Any suggestions. I'll even entertain buying a completely different router that has wireless capability. I've lost a least 1/2 days work on the darn thing and need to get up and running.

Thanks!


----------



## nixgeek (Jan 20, 2006)

On the modem's configuration page, did you set it up to function in Bridged mode?  Right now, you basically have the modem performing routing functions as well as the Linksys itself.  Setting the modem into bridged mode makes it act like a network bridge between the two WAN connections (RJ-11 to RJ-45) and allows the Linksys to perform all the routing functions necessary between your home network and the Internet cloud.

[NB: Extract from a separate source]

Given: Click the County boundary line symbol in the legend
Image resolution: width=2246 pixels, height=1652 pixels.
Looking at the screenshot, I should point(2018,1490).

Right now, you basically have two internal networks.  One from the modem to the router (it's only two points but it's still a network of two devices), and the other from the router to the rest of your machines.  Usually the modem uses another internal IP network address such as 172.16.x.x, 10.x.x.x, or something that won't conflict with most router setups which use 192.168.x.x as the network address.  For all we know, it's possible that you have both networks sharing the same network address (192.168.x.x from modem to router, and 192.168.1.1 from router to machines).  Depending on what your subnet mask is for this network, it's possible that they might be conflicting with one another on addressing, causing the perceived slowdowns.

Once you set that modem to bridged mode, all the information that you entered in that modem to connect to your ISP will have to be inputted into the Linksys router since the Linksys will be performing routing duties using PPPoE (if this is what your ISP is using for a WAN connection.

I hope this makes some sense.


----------



## nedzb (Jan 20, 2006)

Thanks Nixgeek.

I did change the linksys IP to 192.168.0.1 to avoid conflict with the DSL's 192.168.1.1 address. Unfortunately, I can't set the DSL to bridge mode because I lack a USB bridge cable and the knowledge of how to do so. 

Interestingly, if I type in the Host IP, 192.168.1.2 I end up on the linksys. I'm not sure why, this is a technically foggy area for me as it is. But I suspect you're right about bridging. Hopefully Qwest will be able to walk me through it.

I did lower the MTU to 1100 (below the linksys recommended 1200) and that seemed to speed things up a bit - it now only takes 10 - 30 seconds to load a page. Page requests seem to "hang" and then they're pushed through at decent speed. That's almost acceptable.

The next hurtle has to do with WIFI. I need to use WEP security but neither my G3 powerbook with wireless "B" or my desktop G5 with wireless "G" can sign on if I use 128 bit (or any) encryption...only if I diable to security setting.

Any ideas?


----------



## mw84 (Jan 22, 2006)

I had this problem too, with the same router. Try going into the wireless security settings select the WEP option type in a passphrase in the box then hit generate use one of the codes provided. Also make sure the wireless network mode is set to mixed.


----------



## Andrea1215 (Jan 23, 2006)

sounds like you are double NATing - try turning of DHCP and see if that helps.    Good luck!  andrea


----------